# Solve the following

Question:

If $\frac{1}{a}, \frac{1}{b}, \frac{1}{c}$ are in A.P., prove that:

(i) $\frac{b+c}{a}, \frac{c+a}{b}, \frac{a+b}{c}$ are in A.P.

(ii) a (b +c), b (c + a), c (a +b) are in A.P.

Solution:

Given: $\frac{1}{a}, \frac{1}{b}, \frac{1}{c}$ are in A.P.

$\therefore \frac{2}{b}=\frac{1}{a}+\frac{1}{c}$

$\Rightarrow 2 a c=a b+b c \quad \ldots(1)$

(i) To prove: $\frac{b+c}{a}, \frac{c+a}{b}, \frac{a+b}{c}$ are in A.P.

$2\left(\frac{a+c}{b}\right)=\frac{b+c}{a}+\frac{a+b}{c}$

$\Rightarrow 2 a c(a+c)=b c(b+c)+a b(a+b)$

$\mathrm{LHS}: 2 a c(a+c)$

$=(a b+b c)(a+c) \quad(\operatorname{From}(1))$

$=a^{2} b+2 a b c+b c^{2}$

RHS : $b c(b+c)+a b(a+b)$

$=b^{2} c+b c^{2}+a^{2} b+a b^{2}$

$=b^{2} c+a b^{2}+b c^{2}+a^{2} b$

$=b(b c+a b)+b c^{2}+a^{2} b$

$=2 a b c+b c^{2}+a^{2} b$

$=a^{2} b+2 a b c+b c^{2} \quad(\operatorname{From}(1))$

$\therefore \mathrm{LHS}=\mathrm{RHS}$

Hence proved.

(ii) To prove: $a(b+c), b(c+a), c(a+b)$ are in A.P.

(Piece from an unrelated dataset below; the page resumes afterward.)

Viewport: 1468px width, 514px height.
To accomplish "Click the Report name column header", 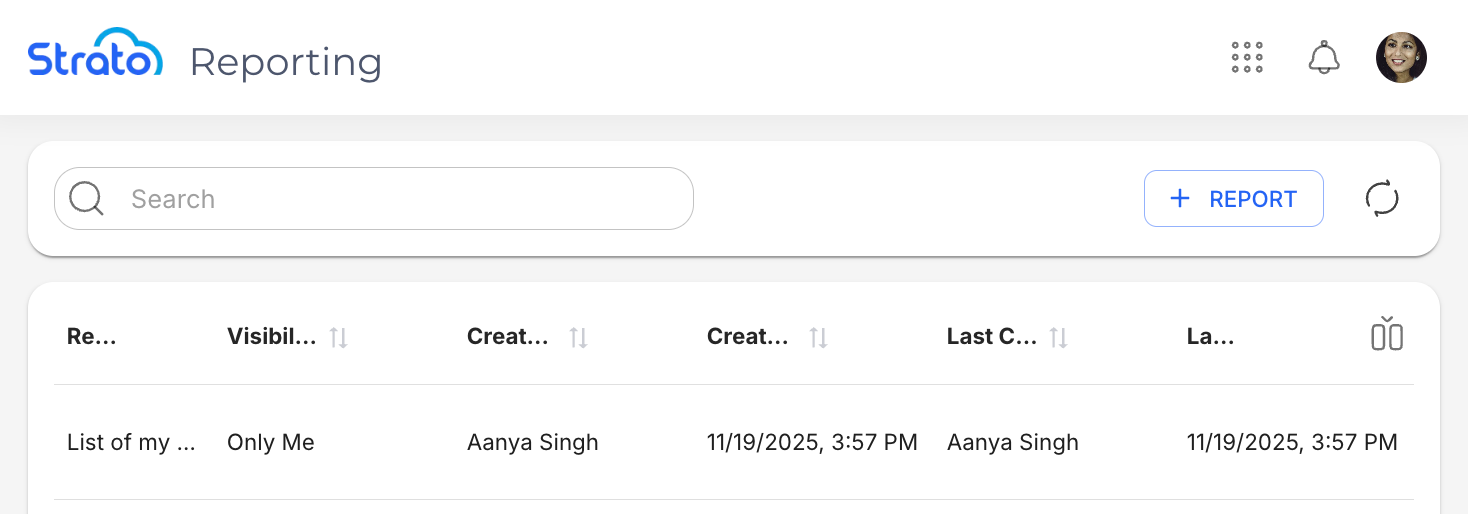I will pyautogui.click(x=92, y=337).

$\Rightarrow 2 b(c+a)=a(b+c)+c(a+b)$

LHS : $2 b(c+a)$

$=2 b c+2 b a$

RHS : $a(b+c)+c(a+b)$

$=a b+a c+a c+b c$

$=a b+2 a c+b c$

$=a b+a b+b c+b c$      (From (1))

$=2 a b+2 b c$

$\therefore \mathrm{LHS}=\mathrm{RHS}$

Hence proved.